A colleague recently forwarded me an email about the chronic issue of childcare businesses not paying employees during required training time.  I have also seen childcare businesses call their payment of new employees during their training period – as a “benefit.” 

Let us try to set the record straight on whether you – as a business owner in the childcare industry or others – are required to pay someone for training.  

Wage and hour law in MONTANA, which is Administrative Rule chapter 24.16, applies a four-part test to paying an employee during training time. Here is chapter 24.16.1009 verbatim:  

“Attendance at lectures, meetings, training programs and similar activities need not be counted as working time if the following four criteria are met: 

(a) Attendance is outside of the employee’s regular working hours; 

(b) Attendance is in fact voluntary; 

(c) The course, lecture, or meeting is not directly related to the employee’s job; and 

(d) The employee does not perform any productive work during such attendance.” 

If all four of those criteria are met, then you do not have to pay wages. If less than all four are met, employers are required to pay an employee their wage.  

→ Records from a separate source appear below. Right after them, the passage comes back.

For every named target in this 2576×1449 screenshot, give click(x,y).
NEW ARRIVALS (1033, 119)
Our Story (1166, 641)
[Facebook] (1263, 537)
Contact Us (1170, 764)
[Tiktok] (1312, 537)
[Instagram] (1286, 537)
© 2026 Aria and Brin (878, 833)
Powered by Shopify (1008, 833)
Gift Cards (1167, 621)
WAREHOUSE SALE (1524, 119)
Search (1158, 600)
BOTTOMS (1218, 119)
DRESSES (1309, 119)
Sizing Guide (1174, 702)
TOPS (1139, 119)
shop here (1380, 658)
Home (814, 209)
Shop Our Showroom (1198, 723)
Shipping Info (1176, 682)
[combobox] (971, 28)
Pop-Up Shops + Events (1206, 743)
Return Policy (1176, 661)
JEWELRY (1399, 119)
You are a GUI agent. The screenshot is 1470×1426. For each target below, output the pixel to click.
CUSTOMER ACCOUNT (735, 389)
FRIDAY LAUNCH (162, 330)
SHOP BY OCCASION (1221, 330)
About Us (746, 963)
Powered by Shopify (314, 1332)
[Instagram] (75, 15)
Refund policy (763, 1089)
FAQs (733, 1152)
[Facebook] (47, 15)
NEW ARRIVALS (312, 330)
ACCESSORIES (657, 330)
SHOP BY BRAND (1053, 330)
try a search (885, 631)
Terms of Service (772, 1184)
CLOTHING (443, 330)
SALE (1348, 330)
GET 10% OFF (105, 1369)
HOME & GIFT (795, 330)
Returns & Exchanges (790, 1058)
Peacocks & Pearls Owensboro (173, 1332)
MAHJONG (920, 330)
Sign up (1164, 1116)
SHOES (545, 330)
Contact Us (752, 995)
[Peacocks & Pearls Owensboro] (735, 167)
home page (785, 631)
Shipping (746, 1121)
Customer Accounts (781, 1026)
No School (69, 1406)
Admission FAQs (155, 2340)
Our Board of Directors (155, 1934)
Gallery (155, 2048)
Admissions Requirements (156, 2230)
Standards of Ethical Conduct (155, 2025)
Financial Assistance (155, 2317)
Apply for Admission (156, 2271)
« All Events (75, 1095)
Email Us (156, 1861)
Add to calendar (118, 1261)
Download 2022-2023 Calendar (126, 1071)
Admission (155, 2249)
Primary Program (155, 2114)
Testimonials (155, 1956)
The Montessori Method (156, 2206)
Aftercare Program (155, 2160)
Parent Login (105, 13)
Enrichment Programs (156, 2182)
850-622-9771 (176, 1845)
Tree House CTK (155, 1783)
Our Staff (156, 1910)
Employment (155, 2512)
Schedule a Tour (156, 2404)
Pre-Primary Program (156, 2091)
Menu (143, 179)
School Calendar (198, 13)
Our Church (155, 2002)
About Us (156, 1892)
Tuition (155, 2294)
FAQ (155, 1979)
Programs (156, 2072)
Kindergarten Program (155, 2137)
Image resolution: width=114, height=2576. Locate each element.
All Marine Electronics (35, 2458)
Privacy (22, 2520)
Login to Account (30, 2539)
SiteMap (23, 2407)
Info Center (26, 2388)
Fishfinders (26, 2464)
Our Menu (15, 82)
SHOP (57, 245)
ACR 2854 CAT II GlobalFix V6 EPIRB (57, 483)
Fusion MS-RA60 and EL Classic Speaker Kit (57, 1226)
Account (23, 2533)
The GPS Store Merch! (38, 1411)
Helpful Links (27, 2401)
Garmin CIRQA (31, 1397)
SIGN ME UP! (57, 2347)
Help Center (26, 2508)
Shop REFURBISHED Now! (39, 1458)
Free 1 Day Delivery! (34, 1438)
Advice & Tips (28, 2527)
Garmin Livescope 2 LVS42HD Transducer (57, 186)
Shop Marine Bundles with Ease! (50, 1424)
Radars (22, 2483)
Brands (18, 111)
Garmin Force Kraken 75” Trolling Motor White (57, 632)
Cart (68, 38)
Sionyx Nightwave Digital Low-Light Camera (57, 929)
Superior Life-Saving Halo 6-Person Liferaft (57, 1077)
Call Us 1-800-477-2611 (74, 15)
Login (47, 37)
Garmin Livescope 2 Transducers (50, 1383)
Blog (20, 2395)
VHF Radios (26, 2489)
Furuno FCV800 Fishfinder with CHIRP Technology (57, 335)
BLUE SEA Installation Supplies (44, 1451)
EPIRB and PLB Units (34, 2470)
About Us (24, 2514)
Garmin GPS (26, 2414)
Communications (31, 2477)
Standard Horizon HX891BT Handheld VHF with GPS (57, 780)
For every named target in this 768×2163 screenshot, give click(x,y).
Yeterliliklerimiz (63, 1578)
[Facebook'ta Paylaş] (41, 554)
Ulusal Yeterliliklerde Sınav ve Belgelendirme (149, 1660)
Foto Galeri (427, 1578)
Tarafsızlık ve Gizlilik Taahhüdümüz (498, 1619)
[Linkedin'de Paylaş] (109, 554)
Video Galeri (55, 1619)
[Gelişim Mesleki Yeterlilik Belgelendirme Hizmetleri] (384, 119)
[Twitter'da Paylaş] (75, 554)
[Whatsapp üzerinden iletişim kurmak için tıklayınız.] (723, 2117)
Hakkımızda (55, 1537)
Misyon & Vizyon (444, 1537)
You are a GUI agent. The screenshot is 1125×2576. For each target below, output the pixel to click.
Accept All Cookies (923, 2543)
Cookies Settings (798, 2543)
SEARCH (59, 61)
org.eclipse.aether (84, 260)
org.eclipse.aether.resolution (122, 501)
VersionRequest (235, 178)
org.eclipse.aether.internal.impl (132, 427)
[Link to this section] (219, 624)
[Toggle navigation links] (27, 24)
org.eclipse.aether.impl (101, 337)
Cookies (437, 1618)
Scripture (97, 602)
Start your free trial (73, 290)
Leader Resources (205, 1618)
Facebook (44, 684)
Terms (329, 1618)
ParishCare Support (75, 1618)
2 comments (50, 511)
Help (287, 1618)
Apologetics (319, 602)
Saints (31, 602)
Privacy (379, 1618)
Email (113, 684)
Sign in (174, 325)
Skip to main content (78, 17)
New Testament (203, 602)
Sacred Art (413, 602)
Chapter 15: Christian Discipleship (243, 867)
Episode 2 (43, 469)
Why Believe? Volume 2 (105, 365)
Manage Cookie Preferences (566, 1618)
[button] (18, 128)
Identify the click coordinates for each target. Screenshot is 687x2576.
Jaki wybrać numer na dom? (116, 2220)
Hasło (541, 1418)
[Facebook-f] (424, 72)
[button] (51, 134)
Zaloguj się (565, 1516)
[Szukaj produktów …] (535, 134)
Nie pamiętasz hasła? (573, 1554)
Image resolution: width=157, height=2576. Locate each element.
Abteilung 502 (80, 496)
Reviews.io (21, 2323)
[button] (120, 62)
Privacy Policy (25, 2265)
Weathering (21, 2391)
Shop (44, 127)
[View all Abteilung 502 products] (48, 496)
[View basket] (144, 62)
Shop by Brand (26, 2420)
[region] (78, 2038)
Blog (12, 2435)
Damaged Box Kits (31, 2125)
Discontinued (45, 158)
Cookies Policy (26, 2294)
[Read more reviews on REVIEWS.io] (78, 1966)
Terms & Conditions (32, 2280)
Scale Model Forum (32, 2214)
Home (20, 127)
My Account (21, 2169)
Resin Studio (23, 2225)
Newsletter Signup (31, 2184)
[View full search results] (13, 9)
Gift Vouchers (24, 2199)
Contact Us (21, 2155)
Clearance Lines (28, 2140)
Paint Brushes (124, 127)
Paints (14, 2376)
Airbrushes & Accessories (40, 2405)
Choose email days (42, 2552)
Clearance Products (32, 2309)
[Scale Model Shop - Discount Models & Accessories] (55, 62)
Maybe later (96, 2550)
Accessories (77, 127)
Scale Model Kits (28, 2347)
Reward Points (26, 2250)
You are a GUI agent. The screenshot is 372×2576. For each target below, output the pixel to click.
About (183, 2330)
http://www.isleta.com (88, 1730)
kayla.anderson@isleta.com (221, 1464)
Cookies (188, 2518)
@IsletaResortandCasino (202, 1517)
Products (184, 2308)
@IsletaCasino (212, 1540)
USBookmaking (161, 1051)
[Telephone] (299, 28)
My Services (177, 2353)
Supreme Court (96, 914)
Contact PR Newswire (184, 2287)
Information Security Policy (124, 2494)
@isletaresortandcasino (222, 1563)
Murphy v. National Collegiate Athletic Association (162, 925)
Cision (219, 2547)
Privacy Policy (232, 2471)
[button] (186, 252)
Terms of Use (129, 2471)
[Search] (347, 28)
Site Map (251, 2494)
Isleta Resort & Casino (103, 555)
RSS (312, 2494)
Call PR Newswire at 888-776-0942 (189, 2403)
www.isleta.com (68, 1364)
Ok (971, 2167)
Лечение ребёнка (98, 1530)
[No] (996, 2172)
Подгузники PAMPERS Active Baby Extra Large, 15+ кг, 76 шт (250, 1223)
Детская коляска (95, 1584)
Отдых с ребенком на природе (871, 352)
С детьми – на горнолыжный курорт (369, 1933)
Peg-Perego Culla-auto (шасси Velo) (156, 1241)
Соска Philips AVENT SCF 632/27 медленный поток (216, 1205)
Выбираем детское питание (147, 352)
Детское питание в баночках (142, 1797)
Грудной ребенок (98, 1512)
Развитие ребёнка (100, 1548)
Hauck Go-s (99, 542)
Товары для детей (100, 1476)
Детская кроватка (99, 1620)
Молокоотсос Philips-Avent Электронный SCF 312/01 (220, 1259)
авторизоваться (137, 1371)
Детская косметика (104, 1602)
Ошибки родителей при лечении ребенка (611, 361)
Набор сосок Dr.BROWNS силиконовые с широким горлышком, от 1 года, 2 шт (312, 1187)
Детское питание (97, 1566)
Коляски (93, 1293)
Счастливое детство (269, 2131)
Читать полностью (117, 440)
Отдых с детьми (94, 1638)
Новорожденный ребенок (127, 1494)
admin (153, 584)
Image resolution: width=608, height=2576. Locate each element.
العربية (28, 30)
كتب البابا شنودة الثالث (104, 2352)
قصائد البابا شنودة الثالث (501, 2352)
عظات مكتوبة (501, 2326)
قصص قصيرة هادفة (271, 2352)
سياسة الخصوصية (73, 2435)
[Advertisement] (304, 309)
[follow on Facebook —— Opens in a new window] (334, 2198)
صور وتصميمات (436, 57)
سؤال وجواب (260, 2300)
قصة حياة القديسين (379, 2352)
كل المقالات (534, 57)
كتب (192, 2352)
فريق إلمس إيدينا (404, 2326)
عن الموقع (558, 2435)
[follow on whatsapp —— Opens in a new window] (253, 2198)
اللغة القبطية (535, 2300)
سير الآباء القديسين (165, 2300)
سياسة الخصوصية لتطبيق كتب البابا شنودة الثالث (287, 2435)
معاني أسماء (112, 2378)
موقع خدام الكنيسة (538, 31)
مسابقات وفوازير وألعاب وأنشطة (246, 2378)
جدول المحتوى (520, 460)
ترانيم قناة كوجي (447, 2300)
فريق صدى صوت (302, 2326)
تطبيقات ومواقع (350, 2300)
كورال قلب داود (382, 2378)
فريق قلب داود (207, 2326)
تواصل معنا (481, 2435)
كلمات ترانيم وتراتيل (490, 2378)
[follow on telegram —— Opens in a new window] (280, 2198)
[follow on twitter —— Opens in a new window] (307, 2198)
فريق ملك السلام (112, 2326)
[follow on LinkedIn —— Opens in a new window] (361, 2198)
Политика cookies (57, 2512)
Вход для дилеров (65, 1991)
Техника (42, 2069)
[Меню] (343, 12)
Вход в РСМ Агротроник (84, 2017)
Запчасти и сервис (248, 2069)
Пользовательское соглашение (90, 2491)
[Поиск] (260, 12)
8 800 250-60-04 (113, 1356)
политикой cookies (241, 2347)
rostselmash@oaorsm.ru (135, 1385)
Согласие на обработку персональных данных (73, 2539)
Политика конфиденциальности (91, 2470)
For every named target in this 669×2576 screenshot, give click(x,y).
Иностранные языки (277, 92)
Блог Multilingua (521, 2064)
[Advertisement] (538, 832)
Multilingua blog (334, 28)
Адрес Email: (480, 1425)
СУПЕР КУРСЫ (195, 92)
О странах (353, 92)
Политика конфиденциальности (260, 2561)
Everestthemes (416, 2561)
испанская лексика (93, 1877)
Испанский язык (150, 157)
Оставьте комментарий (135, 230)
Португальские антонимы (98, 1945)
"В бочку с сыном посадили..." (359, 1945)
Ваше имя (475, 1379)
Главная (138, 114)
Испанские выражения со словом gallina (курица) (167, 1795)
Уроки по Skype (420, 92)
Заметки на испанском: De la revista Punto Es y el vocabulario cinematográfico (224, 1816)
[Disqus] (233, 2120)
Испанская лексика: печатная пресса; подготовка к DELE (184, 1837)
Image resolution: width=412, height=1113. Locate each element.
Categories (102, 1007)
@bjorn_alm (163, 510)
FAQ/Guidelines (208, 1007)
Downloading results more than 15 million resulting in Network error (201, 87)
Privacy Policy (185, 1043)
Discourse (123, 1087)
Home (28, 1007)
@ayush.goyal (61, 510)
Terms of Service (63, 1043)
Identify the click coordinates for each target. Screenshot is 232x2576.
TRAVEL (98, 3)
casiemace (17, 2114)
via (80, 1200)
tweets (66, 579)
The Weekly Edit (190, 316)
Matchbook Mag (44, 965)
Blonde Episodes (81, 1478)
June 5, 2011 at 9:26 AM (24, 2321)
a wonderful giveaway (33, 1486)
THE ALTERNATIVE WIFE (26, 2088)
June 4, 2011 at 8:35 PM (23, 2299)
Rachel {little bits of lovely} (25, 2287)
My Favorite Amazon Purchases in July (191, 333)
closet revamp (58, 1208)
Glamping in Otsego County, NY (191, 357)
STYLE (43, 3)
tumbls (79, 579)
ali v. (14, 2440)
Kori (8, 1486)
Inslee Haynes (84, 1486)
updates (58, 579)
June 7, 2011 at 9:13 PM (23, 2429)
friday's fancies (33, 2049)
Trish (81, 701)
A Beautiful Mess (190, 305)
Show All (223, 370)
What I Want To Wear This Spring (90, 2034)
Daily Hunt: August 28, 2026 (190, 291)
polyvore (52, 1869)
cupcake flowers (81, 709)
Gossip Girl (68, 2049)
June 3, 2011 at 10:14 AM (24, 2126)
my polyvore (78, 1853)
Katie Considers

 Childcare providers! It is most likely that you are required to pay wages during training time. That is not a benefit. It is the law. For example, Child Care Licensing (CCL) requires orientation, as well as 16 hours of annual training. Beyond that, professional development could be considered voluntary if it complies with the four-part test indicated above.  

 If wages are not paid when an employee is required to do training, the employee has the right to file a wage claim with the Employment Standards Division at the Montana Department of Labor.